What you will do:
A - Please answer these questions using the text on Cum-Ex trades and wealth services:
(i) In what year did Hanno Berger move into private law?
(ii) Which bank asked Berger for a legal opinion on the admissibility of the trades in Germany?
(iii) How much in assets under management does the market created by offshore ABS providers hold?
B - Extend the text on Cum-Ex trades and wealth services, picking up right after its final sentence.

**** Text provided ****

The German tax lawyer, Hanno Berger is reported to have created the Cum-Ex “master plan.” Berger began his career at the financial supervisory authority in Hessen, Germany, where he worked as a tax inspector with responsibility for the banking sector (Fastrup & Svaneborg 2019). By the end of his career within the financial supervisory authority he held one of the highest-ranking positions within the field of bank tax supervision. In 1996 he moved into private law. When requested to provide a legal opinion to the Australian Macquarie Bank on the admissibility of the trades in Germany, Berger is reported to have instigated a London meeting of law and finance professionals to work on execution. This group went on to widely market the schemes (Mattusek 2019). Berger's career trajectory places him at the intersection between finance and tax as a broker able to synthesize knowledge between professional ecologies and bring together a diverse range of expertise necessary to the trades.
The organizational ecology implicated in the Cum-Ex transactions includes custodian banks, investment banks, insurance companies, pension funds, law firms, reclaim agents, brokers, and hedge funds. Among them, lawyers, financiers, reclaim agents, and brokers were able to form a professional group for dividend fraud. A “master” structure requires adaptation to a variety of national regulations. Professionals like Berger are able to exploit information gaps between regulatory mandates and agencies and locate an opportunity to create a wealth chain (Schick 2018). In this case, while the professional group formed was able to stay small in number and maintain strict confidentiality, the scheme remained under the radar of regulators as incidental professional work. Once relations proliferated and the extraction market expanded the scheme was exposed as explicit strategic manipulation, attracting massive public and political attention that enabled internationally-coordinated regulatory intervention to shut down Cum-Ex opportunities.
4.3 Professional action in ABSs
A case of professional action in Modular wealth chains can be found in the growth of ABSs to the super-rich. Such private services offer a menu of options to an expanding market of wealthy individuals, especially wealth management through offshore services for HNWIs. While ABSs encompass a broad range of consulting services, the sector plays a central role in enabling and exploiting wealth chains by combining financial, legal, accountancy, and other brokerage services, mediating between onshore and offshore markets (Harrington 2016; Santos 2021). In performing professional exploitation functions, offshore ABS providers use forms of professional practice, standards, and codes to help wealthy individuals to escape national regulations, in particular on tax, creating a market with upwards of $8 trillion in assets under management (Beaverstock & Hall 2016).
Professionals in these Modular wealth chains are highly skilled, with a broad range of expertise, enabling them to broker across national jurisdictions to safeguard client wealth and privacy (Francis 2020). For instance, a key reason for the rapid expansion of Singapore's ABS sector was its cross-cutting professional knowledge base and global outlook, allowing the professionals involved to mobilize and capture a substantial, novel transnational market targeted at the super-rich (Beaverstock & Hall 2016). Singapore's history and location as a hub for “expats” and tightly controlled market freedoms have fostered this market.

**** Available data ****

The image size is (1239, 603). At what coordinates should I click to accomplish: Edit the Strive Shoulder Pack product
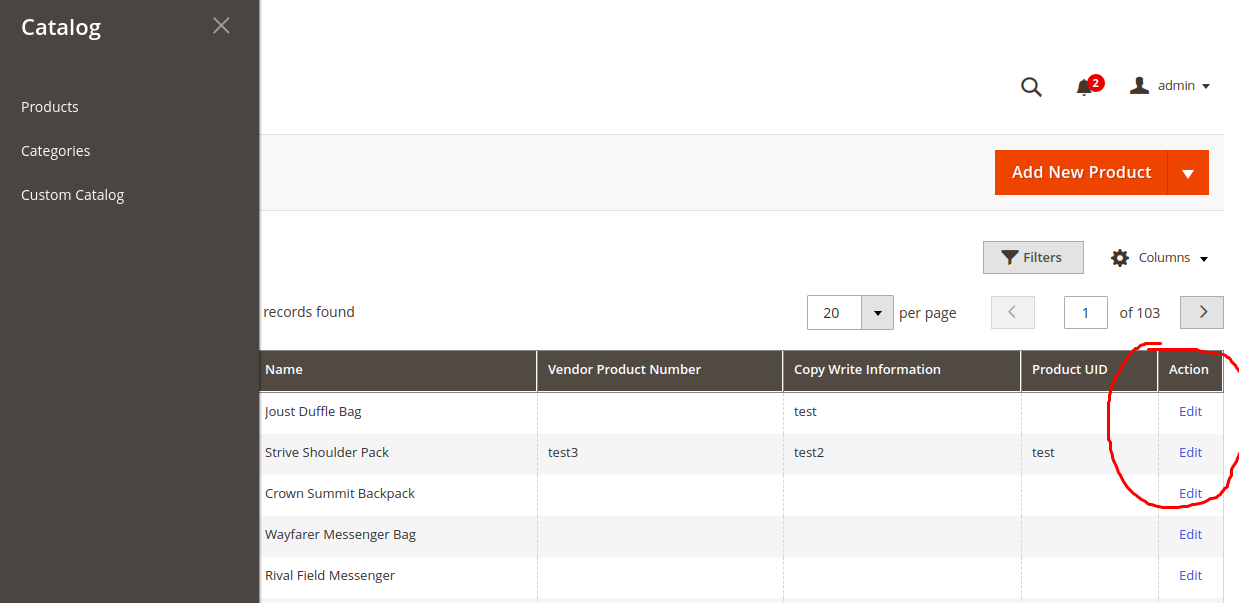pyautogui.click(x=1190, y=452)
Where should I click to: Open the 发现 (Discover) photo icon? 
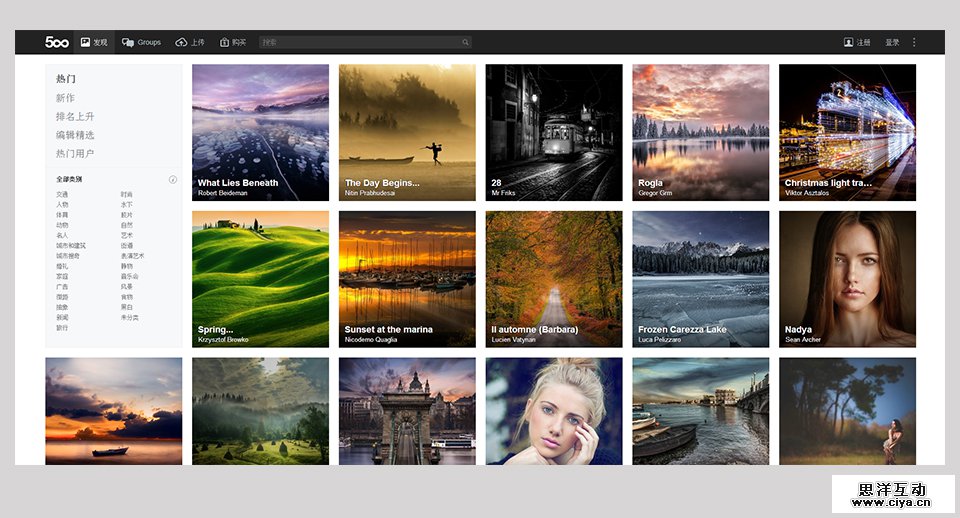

****

Exercise responses:
A -
(i) 1996
(ii) The Australian Macquarie Bank
(iii) Upwards of $8 trillion

B -
Professional socialization has been crucial for the development of ABS and cultivated by professionals to homogenize the production of ABSs into a range of services that can be provided to a range of wealthy clients (thus why this is a Modular rather than Relational wealth chain). As Pain writes in her study of ABS ties between London and Frankfurt, what “may appear to be objectively organized strategies are in reality the outcomes of an optimization of social practice” (Pain 2008, p. 10). Professional training commonly takes place in Chicago and London to provide a common understanding of what practices are preferred and how multi-jurisdictional opportunities for wealth management can be located (Jones 2005; Pain 2008). Expatriate professionals are often especially important for the transnational knowledge management of legal practices in a range of jurisdictions (Beaverstock 2004).
Private banking services have typically been the ABS backbone, offering wealth services for the super-rich, brokering across global financial centers such as London, Hong Kong, Switzerland, the Cayman Islands, and the British Virgin Islands (Cassis & Cottrell 2009; Beaverstock et al. 2013). Given the normalization of these services professional work is largely incidental, building on established practices created through prior professional jurisdictional expansion. ABS products also include the creation of investment vehicles, the management of stock options for corporate executives, the creation of corporate entities with limited liability for wealth management, and use of securities and derivatives markets (Wójcik 2013). The establishment of personal trusts in secrecy jurisdictions is also a common item on the menu (Harrington 2012). Professionals actively work not only with their current clients but also foster relationships with their offspring and grandchildren to provide continuity to their client base (Santos 2021).
While professionals have a steady relationship with their wealthy clients through a standardized portfolio of services, there has been increased pressure from regulators in recent years from forward steps in global information sharing (Eccleston & Gray 2014; Kalaitzake 2019). Yet real political intervention on the substance of ABSs has not materialized as the wealth chain services are broadly viewed as accepted or legitimate. Regulatory attention has been met with strategic action from professionals to safeguard wealth creation and protection, like the establishment of MBA programs on wealth management in established universities to further normalize their professional practices, as is common from professional groups seeking to legitimate their activities (Greenwood et al. 2002; Harrington 2016).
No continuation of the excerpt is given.